I hope that I can finde someone here to help me with the following problem:

I have 11 points with x and y values. Those points are following more or less a linear trend. What I would like to do now is to choose two of those points and perform a linear regression on those two points plus three other points (choosen in a way that the residuals of those two points are minimised). I am performing this task with the solver-addIn from excel. Afterwards I am trying to minimise those residuals even further by trying different weighing factors for the regression (1/sqrt(x), 1/x,.. ).

The question is now if I can from a mathematical point of view really find the lowest residuals this way? Or would I have to test the different weighing factors for all possible combinations of points? Or is there somehow an even better way to do this?

From the beginning I would like to say that I am not a mathematician but a chemist, so pardon if I said/asked something stupid.

Ok I will try to make it clearer.

As I said I have 11 points with known x and y values which follow approximately a linear distribution (calibration points). additionally I have some data in the form of just y values, for which i would like to find out the according x value (data).
I could now just perform a linear regression on my 11 points and put the y values of my data into the linear equation.
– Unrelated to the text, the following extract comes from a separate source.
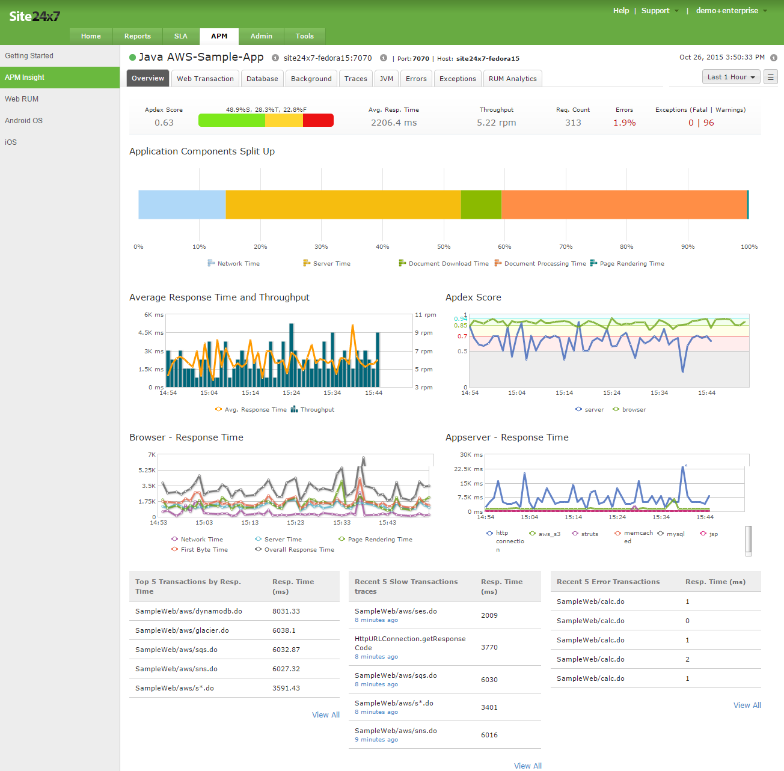Image resolution: width=784 pixels, height=771 pixels.
Task: Click the red frustrated segment of Apdex bar
Action: 318,120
However, that would not give me necessarily the most precise solution as there can be systematic and random errors in the calibration points e.g. the relative error will be bigger for lower x values or the the fitted calibration line might not be linear over the whole calibration-range (x-value-range). Additionally I don't need all 11 points in my calibration line.
So what I would like to try now is to come up with a linear calibration which is most suitable for each of my data (given in y-values). My idea is to take the two calibration points which are closest to my y-value of interest (one below one above) and try to minimise their residual^2 under the preassumption that they are no spikes (by the way I am not sure yet how to test for the case of one of those two beeing a spike).
I would like to perform this minimisation by choosing 5 points out of my 11 calibration points. I am doing that in a way that the residual's of those two calibration points is the smallest possible. The second way I would like to minimise them is to weight the regression by a weighing faktor (like 1/x, 1/x^2,..).
What I do not understand is if it makes more sense to try all the different weighted regressions first on all 11 calibration points and choose afterwards 5 points with the regressionmodel which turned out beeing the best (judged by the two residuals of interest) or if it is better to do it the other way around (first choose points and then a weighing faktor for those points)
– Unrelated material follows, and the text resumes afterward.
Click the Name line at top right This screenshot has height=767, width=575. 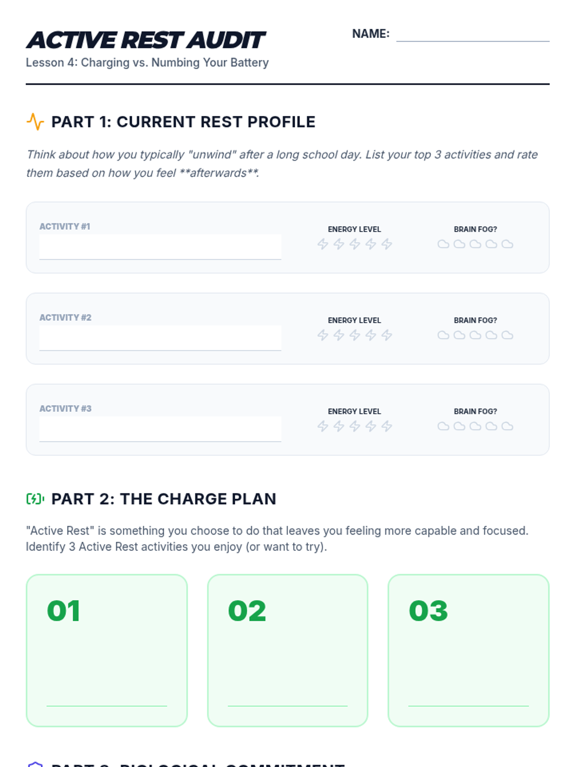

So you want to use y to predict x? Typically we talk about using x to predict y. It's a silly matter of notation but I just want to make sure we're on the same page. If that's the case you would want to fit the regression x = ay+b+e if your goal is to minimize the residuals with respect to x.
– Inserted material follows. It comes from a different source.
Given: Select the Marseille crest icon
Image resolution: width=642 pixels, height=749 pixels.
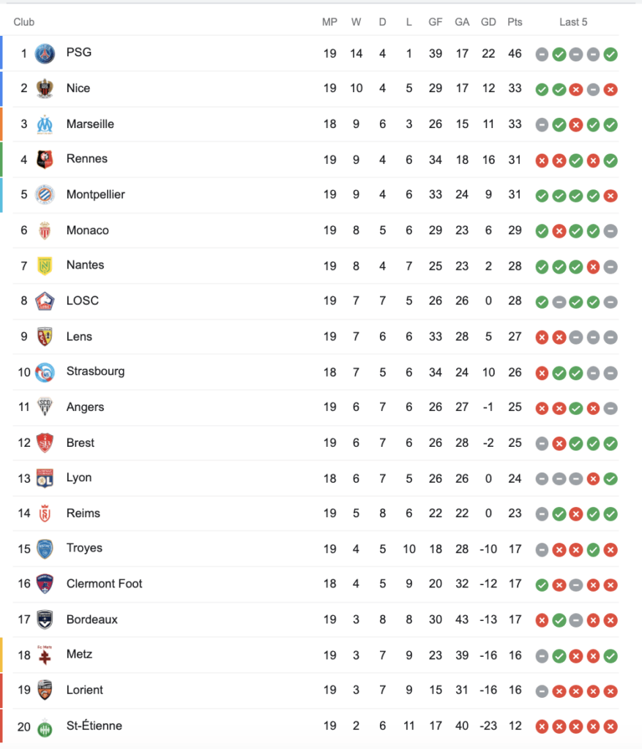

Yes exactly (where my x values are those on the abscissa and my y values are those on the ordinate (to exclude misunderstanding))

I would like to fit the regression y=kx+d (as I have learned it with slope k and intercept d) then i would calculate the residual^2 for the two points of interest from the fitted line and try to minimise them


As an example:
if those are my calibration points:
x y
16 0.000284823
31 0.000565006
63 0.000761496
125 0.001493622
250 0.002524203
500 0.005001656
1000 0.009350613
1250 0.012722195
2500 0.02281249
5000 0.043519136
10000 0.096365585

and I am interested in the prediction of x for the y-value 0.041245861, I would choose the calibration points with the x values 2500 and 5000 and try to reduce their residuals^2.

Therefore I would either perform a simple linear regression model (like excel fits it by default) on 5 of those points which lead to lowest residual^2 for those two points and then try if I can further minimise the resiual^2 by using weighting factors for the regression or I would do it the other way around.